During the early 1980s, a three-year, full-time Diploma of Arts (Photography) course was developed to complement the existing Certificate course which continued until 1987 when it was consolidated into an Associate Diploma (Applied Photography) Course. By 1984, the Diploma of Arts course was itself extensively revised, upgraded and accredited to become the Bachelor of Arts (Photography). During this period, the Department of Photography expanded substantially, employing ten full-time and eighteen part-time staff and occupying two floor levels, while the student population grew steadily to stabilise at approximately the two hundred currently enrolled in Degree and Postgraduate programmes.

Overall, the eighties were a time when traditions and activities such as the trade show, conducted at the beginning of each academic year, the (now defunct) annual Birdsville Races excursion and the combined Graduating Students Exhibition and Awards Presentation Night were established.

The Queensland College of Art was the last major tertiary institution to amalgamate in accordance with the Dawkins reform of higher education in Australia.
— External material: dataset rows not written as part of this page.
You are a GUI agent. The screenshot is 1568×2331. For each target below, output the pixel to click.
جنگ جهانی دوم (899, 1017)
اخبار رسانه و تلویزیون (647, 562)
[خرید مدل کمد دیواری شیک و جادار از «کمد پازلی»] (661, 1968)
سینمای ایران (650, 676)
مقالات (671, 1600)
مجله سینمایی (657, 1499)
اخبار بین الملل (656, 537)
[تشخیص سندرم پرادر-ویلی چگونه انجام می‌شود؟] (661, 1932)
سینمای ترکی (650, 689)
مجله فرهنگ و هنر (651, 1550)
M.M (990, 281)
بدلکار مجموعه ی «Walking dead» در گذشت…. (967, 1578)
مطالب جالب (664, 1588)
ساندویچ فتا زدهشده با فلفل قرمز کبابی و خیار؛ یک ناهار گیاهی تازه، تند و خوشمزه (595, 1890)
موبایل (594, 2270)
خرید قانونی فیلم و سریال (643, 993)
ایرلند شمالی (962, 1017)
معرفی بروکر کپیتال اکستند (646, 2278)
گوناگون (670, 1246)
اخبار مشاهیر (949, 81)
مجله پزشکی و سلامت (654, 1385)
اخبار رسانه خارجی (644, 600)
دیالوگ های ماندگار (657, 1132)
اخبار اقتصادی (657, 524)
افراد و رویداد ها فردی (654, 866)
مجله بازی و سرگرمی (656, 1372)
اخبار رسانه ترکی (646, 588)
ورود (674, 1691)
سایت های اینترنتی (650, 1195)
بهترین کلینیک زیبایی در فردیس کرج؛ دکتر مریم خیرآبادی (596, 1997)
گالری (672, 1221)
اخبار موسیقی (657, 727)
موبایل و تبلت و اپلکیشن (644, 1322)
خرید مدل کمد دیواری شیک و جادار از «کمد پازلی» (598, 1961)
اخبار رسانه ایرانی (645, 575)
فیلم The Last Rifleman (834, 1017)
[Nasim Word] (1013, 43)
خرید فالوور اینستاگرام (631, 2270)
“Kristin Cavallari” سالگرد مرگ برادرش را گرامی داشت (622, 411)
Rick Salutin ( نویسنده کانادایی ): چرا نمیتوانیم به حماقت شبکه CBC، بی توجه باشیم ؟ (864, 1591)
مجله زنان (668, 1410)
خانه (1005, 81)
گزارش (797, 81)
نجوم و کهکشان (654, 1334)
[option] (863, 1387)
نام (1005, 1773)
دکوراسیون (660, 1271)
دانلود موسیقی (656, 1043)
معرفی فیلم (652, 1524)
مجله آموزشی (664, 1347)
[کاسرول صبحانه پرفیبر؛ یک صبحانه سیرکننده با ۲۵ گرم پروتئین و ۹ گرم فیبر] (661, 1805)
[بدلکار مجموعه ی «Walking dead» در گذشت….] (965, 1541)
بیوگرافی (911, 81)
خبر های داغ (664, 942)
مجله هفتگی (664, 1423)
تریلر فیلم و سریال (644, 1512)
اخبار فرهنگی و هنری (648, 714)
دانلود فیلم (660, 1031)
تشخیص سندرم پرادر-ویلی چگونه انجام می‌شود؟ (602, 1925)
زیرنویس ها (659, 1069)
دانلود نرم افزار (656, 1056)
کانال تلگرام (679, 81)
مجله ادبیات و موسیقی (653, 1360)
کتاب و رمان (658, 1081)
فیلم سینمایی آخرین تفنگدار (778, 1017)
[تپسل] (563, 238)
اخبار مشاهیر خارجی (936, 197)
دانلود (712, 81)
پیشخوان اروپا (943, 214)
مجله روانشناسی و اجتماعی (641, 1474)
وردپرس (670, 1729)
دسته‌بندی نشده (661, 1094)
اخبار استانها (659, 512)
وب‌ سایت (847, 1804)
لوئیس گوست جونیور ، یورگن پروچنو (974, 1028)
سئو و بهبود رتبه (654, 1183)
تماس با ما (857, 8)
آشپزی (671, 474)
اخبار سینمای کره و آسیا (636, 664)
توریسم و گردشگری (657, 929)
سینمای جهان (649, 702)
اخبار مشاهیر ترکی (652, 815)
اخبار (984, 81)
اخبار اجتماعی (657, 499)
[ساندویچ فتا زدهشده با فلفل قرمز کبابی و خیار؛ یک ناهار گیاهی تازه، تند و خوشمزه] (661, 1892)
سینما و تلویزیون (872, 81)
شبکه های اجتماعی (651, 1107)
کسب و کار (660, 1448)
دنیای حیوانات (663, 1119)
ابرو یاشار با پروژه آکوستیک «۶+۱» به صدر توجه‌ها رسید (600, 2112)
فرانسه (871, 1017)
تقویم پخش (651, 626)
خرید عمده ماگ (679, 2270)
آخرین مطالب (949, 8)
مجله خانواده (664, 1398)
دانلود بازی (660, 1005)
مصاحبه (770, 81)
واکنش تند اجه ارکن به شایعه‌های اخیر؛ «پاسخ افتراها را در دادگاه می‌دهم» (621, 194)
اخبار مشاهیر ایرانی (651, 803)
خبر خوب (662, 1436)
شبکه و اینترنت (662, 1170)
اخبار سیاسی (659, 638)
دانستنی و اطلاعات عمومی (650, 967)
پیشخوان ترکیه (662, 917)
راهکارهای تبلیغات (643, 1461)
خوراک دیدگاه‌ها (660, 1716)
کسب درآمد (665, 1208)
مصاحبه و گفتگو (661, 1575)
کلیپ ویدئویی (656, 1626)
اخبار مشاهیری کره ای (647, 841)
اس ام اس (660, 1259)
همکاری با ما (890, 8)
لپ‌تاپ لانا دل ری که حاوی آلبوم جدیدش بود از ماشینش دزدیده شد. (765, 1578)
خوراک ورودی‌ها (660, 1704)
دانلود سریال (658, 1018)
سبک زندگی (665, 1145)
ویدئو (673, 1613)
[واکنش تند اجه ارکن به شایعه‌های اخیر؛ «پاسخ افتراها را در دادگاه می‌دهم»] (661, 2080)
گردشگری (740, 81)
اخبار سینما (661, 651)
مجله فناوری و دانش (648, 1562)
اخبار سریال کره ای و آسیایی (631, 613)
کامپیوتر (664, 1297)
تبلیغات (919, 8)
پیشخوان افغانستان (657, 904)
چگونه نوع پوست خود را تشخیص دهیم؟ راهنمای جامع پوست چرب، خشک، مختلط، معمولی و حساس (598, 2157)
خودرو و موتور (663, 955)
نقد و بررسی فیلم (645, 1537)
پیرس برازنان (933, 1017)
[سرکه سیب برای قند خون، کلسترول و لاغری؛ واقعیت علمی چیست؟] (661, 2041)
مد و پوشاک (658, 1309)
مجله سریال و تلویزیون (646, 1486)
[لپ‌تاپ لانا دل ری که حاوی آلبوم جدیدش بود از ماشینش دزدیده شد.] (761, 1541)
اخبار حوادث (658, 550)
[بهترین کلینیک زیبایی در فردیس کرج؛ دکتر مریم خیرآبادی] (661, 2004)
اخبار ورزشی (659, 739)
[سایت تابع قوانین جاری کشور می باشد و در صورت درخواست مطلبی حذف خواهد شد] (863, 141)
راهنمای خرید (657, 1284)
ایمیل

The amalgamation with Griffith University in 1991, which has ensured a continuation of long-standing traditions and the existence of the Queensland College of Art and its constituent departments, only resulted as a consequence of intense lobbying and repeated street demonstrations by committed staff and students.

In 1996, the Department of Photography also embarked on a successful campaign to internationalise its programme, becoming the first non-Chinese educational unit permitted to offer a Master of Arts in Visual Arts Photography course from the Central Academy of Fine Art (CAFA) in Beijing, China. The department now runs exchange programmes with Miami University and Ohio University in the United States and supports a strong international student contingent, in both undergraduate and postgraduate programmes.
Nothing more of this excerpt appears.